§ **TEXTO DADO**
==================================================

Y ya lo de Suiza es nombrar el árbol en casa del ahorcado. Los paraísos fiscales existen porque Estados Unidos y Europa lo permiten, coartada para que la presión fiscal sobre las empresas y el capital se reduzca al mínimo. Los paraísos fiscales y la libre circulación de capitales, al margen de corrupciones, constituyen el cáncer del Tercer Mundo. La anarquía de los actuales mercados financieros crea graves problemas a las economías desarrolladas, pero sitúa a los países de la periferia en una encrucijada de imposible salida. No hay divisa que pueda sostenerse cuando los mercados financieros apuestan, muchas veces sin motivo y de forma caprichosa, en su contra. El tipo de cambio será insostenible y al final el país se verá forzado a dejar flotar su moneda, produciéndose devaluaciones exageradas que generan hiperinflación y colocan a la economía al borde del caos.
Algunos países del Tercer Mundo, especialmente los de América Latina, en un intento de eludir esta situación, han apostado por la dolarización o mecanismos similares: renunciar a su moneda y, por lo tanto, a toda política monetaria autónoma, aceptando como propia la divisa de los Estados Unidos. El remedio ha sido casi siempre peor que la enfermedad. Ni que decir tiene que las condiciones económicas de estos países poco tienen que ver con las de la primera potencia mundial. Practicar idéntica política les lleva al suicidio económico. Antes o después, si no quieren convertir su economía en un erial, se verán obligados a dar marcha atrás. Camino, desde luego, lleno de obstáculos y de dificultades, pero el único posible y al que se ha visto abocada Argentina.
Casi todos estos países —Argentina, Uruguay, Brasil— han cumplido escrupulosamente los axiomas de la llamada ortodoxia, concretados en las prescripciones del FMI, medidas que acarrean para la mayoría de los ciudadanos sacrificios enormes y que condenan a la pobreza a buena parte de la población. Pero el ser alumnos aventajados del neoliberalismo económico de nada les ha servido. Rota la confianza, resulta casi imposible reconstruirla. A menudo nos olvidamos de que el dinero que utilizamos en todos los países, también en los desarrollados, recibe el nombre de fiduciario; se acepta en tanto en cuanto estamos seguros de que, a su vez, también a nosotros nos lo aceptarán. Es esa confianza la que permite funcionar a los bancos. Si todos los clientes pretendiesen retirar al mismo tiempo sus fondos de las entidades financieras, éstas quebrarían, por importante que fuese el banco y por desarrollado el país al que perteneciese. Nos olvidamos también de que la libre circulación de capitales se ha introducido recientemente en casi todos los países (España en 1989) y que muchos de ellos, por ejemplo España, difícilmente se habrían desarrollado si se les hubiese obligado a prescindir de medidas de control de cambio que evitasen la evasión de capitales.

==================================================

§ **DATOS REGISTRADOS**
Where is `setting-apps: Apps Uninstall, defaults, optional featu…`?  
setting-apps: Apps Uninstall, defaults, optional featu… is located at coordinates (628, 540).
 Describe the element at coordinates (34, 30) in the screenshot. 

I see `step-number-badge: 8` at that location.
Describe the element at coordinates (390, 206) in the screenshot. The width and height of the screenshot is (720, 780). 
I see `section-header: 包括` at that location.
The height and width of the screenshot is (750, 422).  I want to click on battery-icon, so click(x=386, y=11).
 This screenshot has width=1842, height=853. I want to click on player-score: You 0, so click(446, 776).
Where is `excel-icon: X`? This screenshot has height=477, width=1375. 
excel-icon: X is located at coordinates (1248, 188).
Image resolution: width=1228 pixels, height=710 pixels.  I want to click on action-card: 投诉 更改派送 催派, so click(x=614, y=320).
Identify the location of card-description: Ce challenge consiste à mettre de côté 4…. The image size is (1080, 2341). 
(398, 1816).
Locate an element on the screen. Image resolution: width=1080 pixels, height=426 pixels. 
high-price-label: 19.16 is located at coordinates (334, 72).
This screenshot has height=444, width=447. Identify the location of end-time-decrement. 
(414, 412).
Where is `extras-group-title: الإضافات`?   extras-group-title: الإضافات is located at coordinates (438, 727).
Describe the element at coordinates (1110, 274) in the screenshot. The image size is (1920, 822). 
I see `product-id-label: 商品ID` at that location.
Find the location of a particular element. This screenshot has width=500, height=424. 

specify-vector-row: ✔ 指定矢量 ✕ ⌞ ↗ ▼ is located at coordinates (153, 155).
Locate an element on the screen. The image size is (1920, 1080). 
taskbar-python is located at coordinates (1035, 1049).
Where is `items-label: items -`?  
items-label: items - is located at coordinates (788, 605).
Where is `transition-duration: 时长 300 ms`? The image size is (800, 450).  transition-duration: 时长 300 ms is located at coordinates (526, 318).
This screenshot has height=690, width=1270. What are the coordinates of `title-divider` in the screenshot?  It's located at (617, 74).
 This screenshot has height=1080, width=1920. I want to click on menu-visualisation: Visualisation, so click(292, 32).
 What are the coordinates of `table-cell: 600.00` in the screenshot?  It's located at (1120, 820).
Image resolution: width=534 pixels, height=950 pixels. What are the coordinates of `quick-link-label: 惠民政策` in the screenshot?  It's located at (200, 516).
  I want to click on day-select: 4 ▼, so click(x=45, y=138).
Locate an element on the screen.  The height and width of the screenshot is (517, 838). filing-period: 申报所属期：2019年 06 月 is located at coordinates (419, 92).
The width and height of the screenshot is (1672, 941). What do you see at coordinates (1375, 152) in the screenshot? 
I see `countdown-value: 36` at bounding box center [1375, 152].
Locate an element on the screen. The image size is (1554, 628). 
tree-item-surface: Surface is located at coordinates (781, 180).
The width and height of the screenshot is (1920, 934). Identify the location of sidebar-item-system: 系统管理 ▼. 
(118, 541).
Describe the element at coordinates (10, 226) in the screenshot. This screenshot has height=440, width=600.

==================================================

§ **QUÉ HACER**
[1] Según el texto sobre los paraísos fiscales, ¿en qué año se introdujo en España la libre circulación de capitales?
[2] Copia el fragmento del texto sobre los paraísos fiscales que comienza con las palabras "Y ya lo de Suiza" y termina con "borde del caos.", sustituyendo "hiperinflación" por "inflación galopante".
Para responder, basta con el texto.

§ **RESPUESTAS POR TAREA**
[1] En 1989.

[2]
Y ya lo de Suiza es nombrar el árbol en casa del ahorcado. Los paraísos fiscales existen porque Estados Unidos y Europa lo permiten, coartada para que la presión fiscal sobre las empresas y el capital se reduzca al mínimo. Los paraísos fiscales y la libre circulación de capitales, al margen de corrupciones, constituyen el cáncer del Tercer Mundo. La anarquía de los actuales mercados financieros crea graves problemas a las economías desarrolladas, pero sitúa a los países de la periferia en una encrucijada de imposible salida. No hay divisa que pueda sostenerse cuando los mercados financieros apuestan, muchas veces sin motivo y de forma caprichosa, en su contra. El tipo de cambio será insostenible y al final el país se verá forzado a dejar flotar su moneda, produciéndose devaluaciones exageradas que generan inflación galopante y colocan a la economía al borde del caos.